There
are four world premiere piano recordings by Sir Edward Elgar on
this release, the first of a projected four volumes from the Elgar
Editions label. For some strange reason we are not informed of
this notable achievement on the CD case information. Elgar is
not normally associated with the composition of piano music. Apart
from transcriptions of some major works he did not write a great
amount for the piano and what he did write tends to be overlooked.
It
is generally forgotten that as well as being a violinist and bassoonist
Elgar was also a fine pianist, particularly notable for private
improvisation. In his teenage years Elgar would frequently assist
his father in tuning customer’s pianos and consequently would
have been very familiar with the instrument. I’m sure that Elgarians
will recall that Elgar struggled with a piano concerto for some
considerable time; a work he was never to complete. Amongst the
great late-romantic composers such as Mahler, Bruckner and Strauss,
Elgar was one of the few that showed any real interest in composing
for the instrument.
It
may prove helpful to the reader to have some specific information
on the quartet of works that are receiving their premiere recordings:
With
regard to Five Improvisations the Elgar Society website
and the booklet notes provide a fascinating and detailed background
to the work:
It
was in November 1929 that the ageing Sir Edward Elgar, by
then an acknowledged pioneer of the gramophone, sat at the
piano in the Small Queen's Hall prior to a recording session
with the New Symphony Orchestra. He had persuaded HMV to record
him and, in the course of the next hour, recorded (Elgar
himself performing at the piano) five improvisations of
great beauty, fascinating in their diverse origins and as
pointers to compositions that Elgar toyed with but never completed.

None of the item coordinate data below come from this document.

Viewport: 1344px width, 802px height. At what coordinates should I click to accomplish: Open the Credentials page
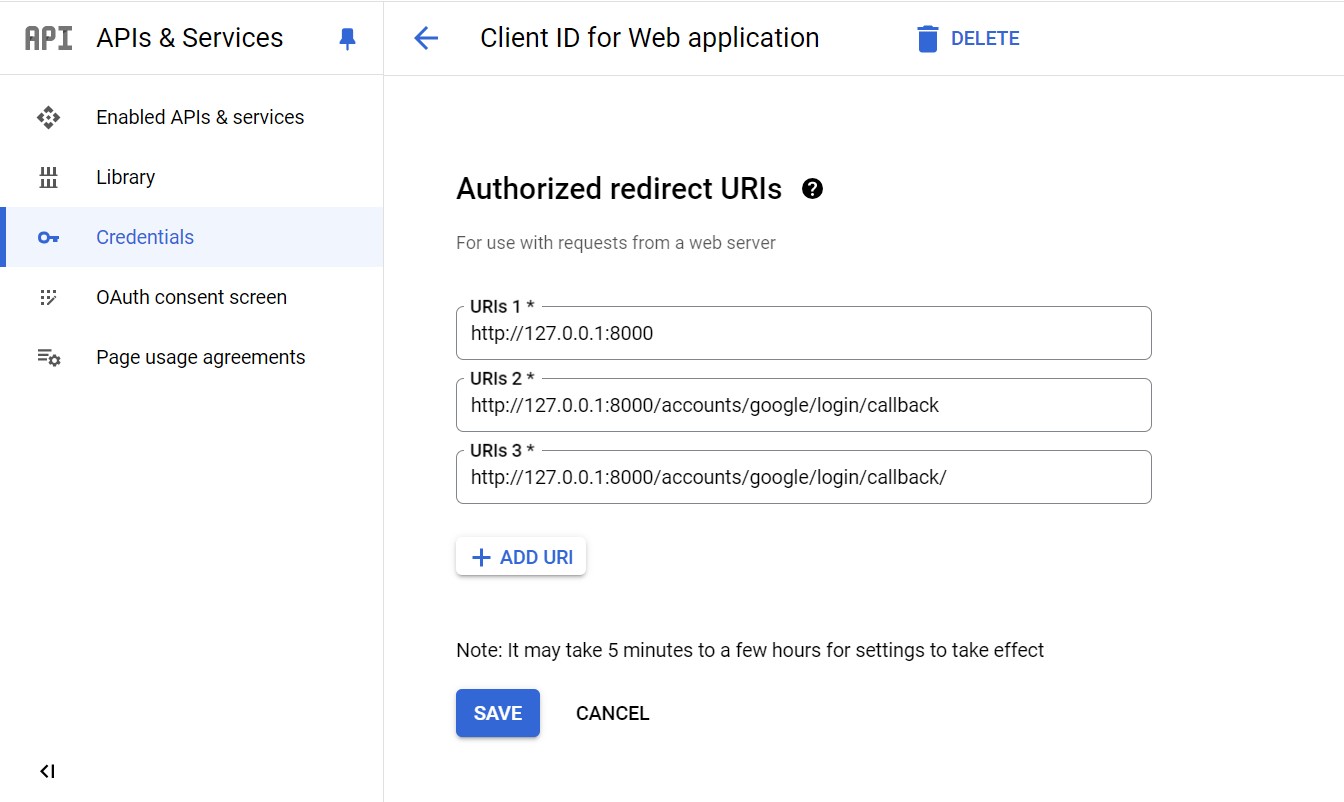coord(144,237)
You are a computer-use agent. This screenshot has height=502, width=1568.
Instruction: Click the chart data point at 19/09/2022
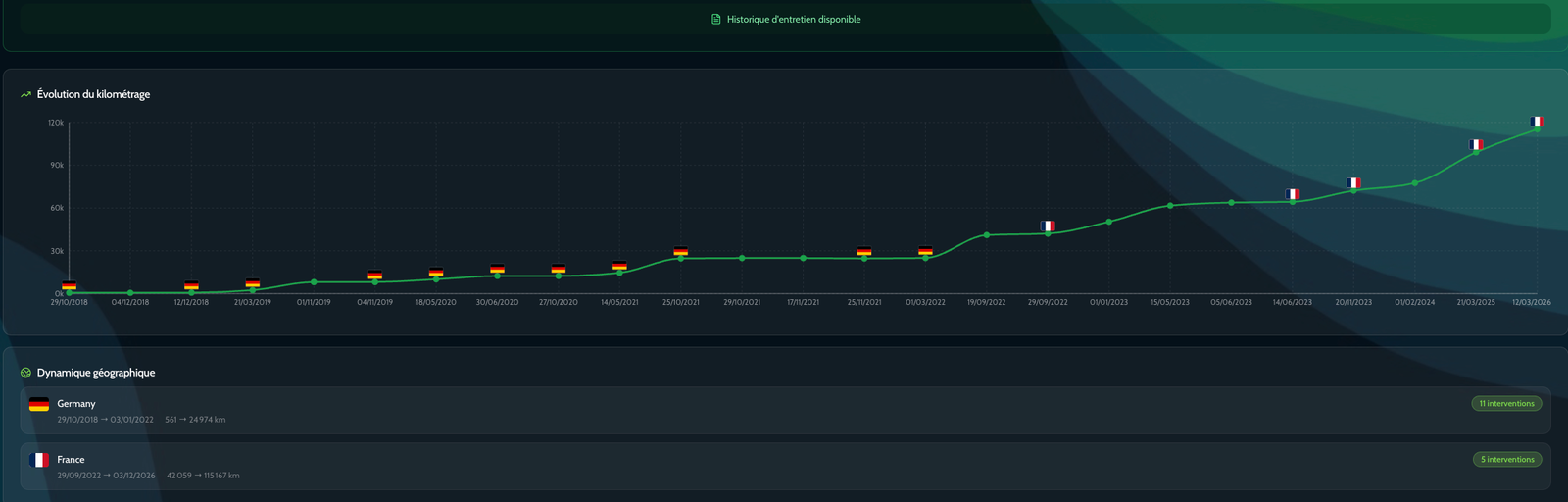click(x=987, y=235)
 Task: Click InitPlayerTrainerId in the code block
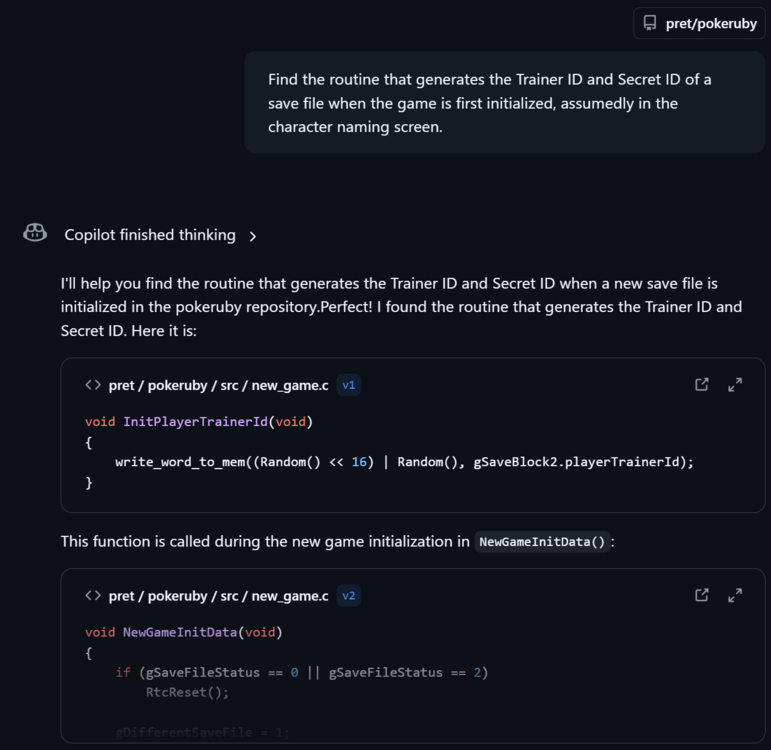(x=195, y=422)
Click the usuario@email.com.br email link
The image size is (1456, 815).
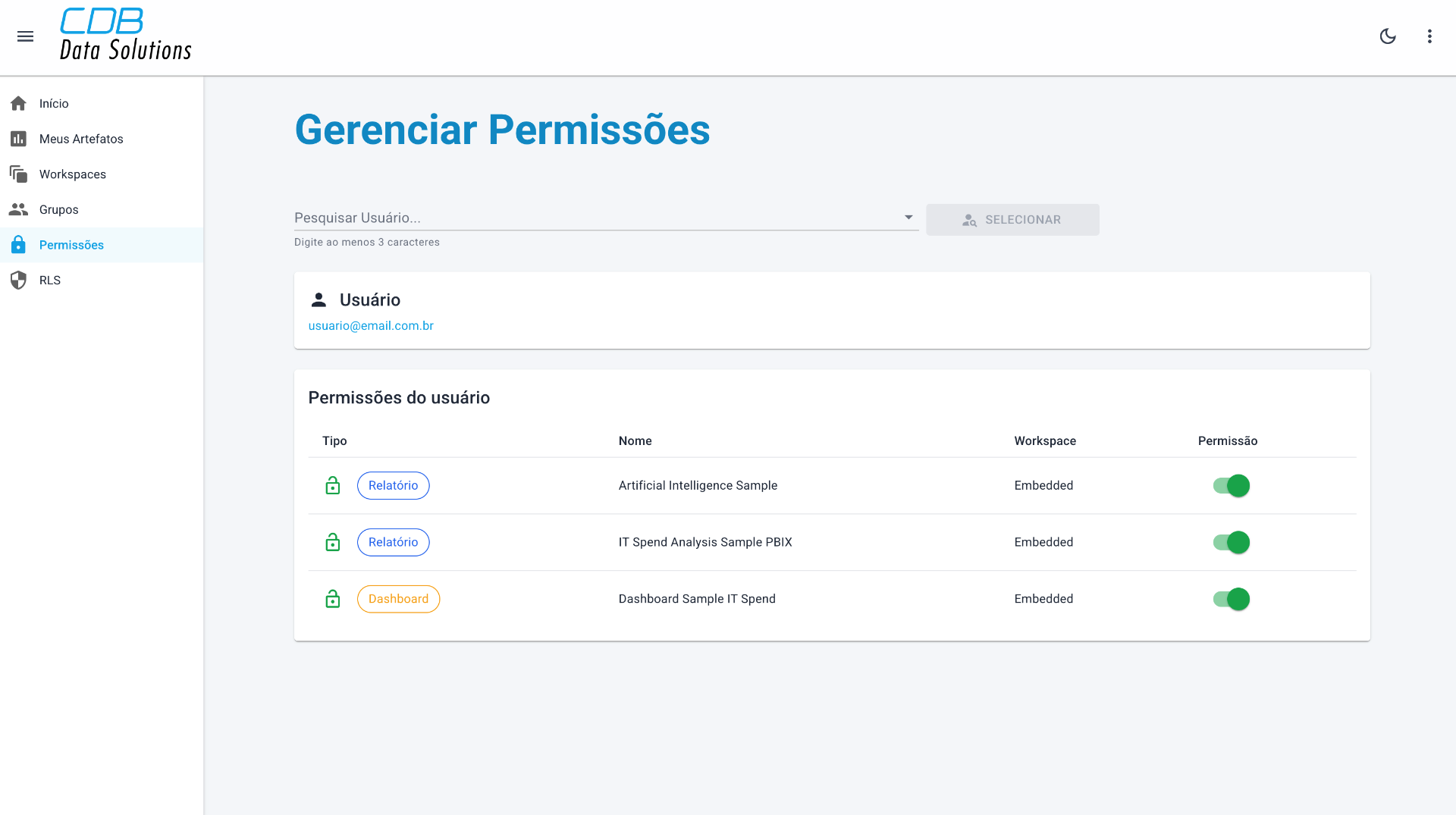(371, 326)
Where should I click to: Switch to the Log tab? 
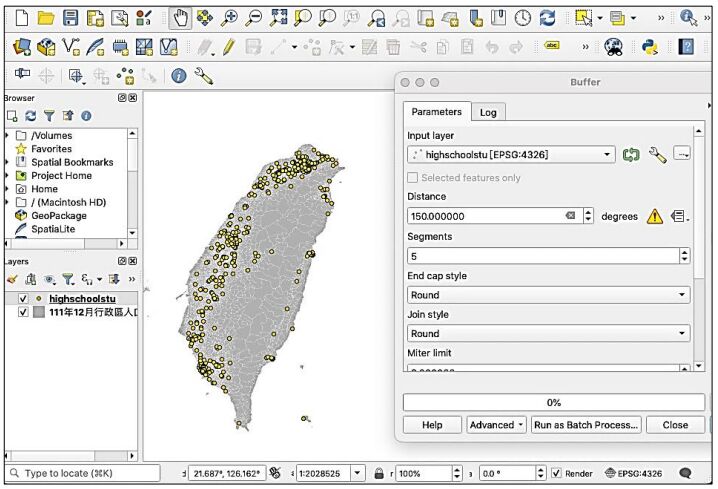coord(488,112)
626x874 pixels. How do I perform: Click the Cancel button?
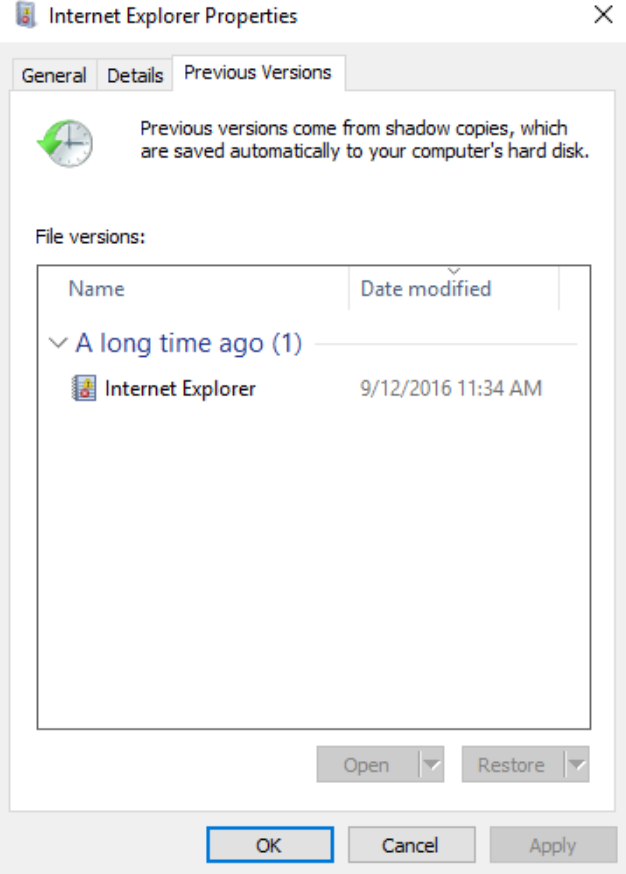tap(411, 845)
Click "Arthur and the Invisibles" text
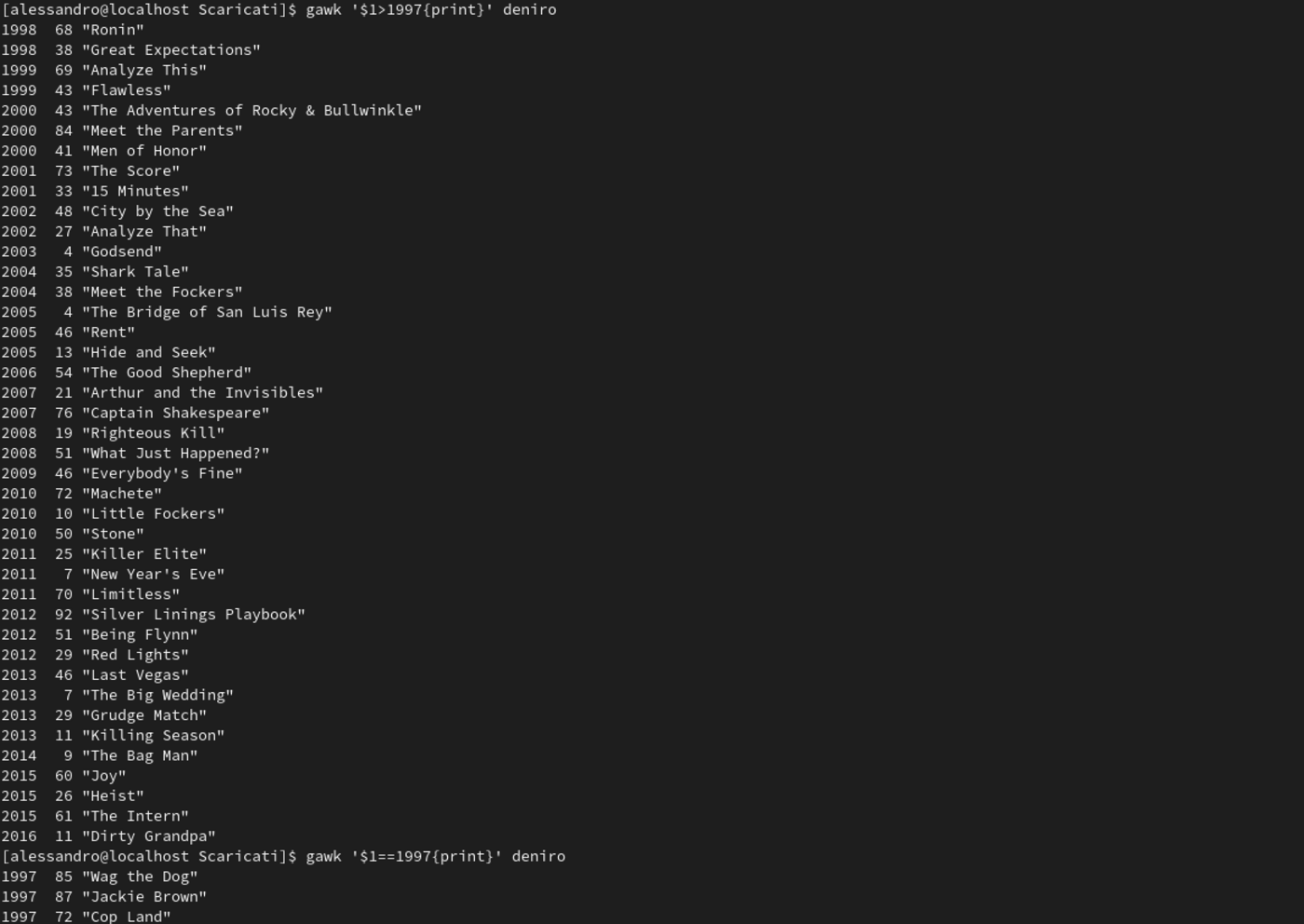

The recordings lay undisturbed in EMI's vaults for many years,
unheard until included by Jerrold Northrop Moore in EMI's
boxed sets of Elgar's recordings produced in the 1970s. Over
the past ten years, David Owen Norris has made the improvisations
his own, learning Elgar's recordings by ear (they were never
written down), performing them in a number of public concerts
and now making this first commercial recording of them for
Elgar Enterprises.
The
early Enina-waltz from 1886, is a short work lasting less
than a minute in duration and is being given its premiere recording.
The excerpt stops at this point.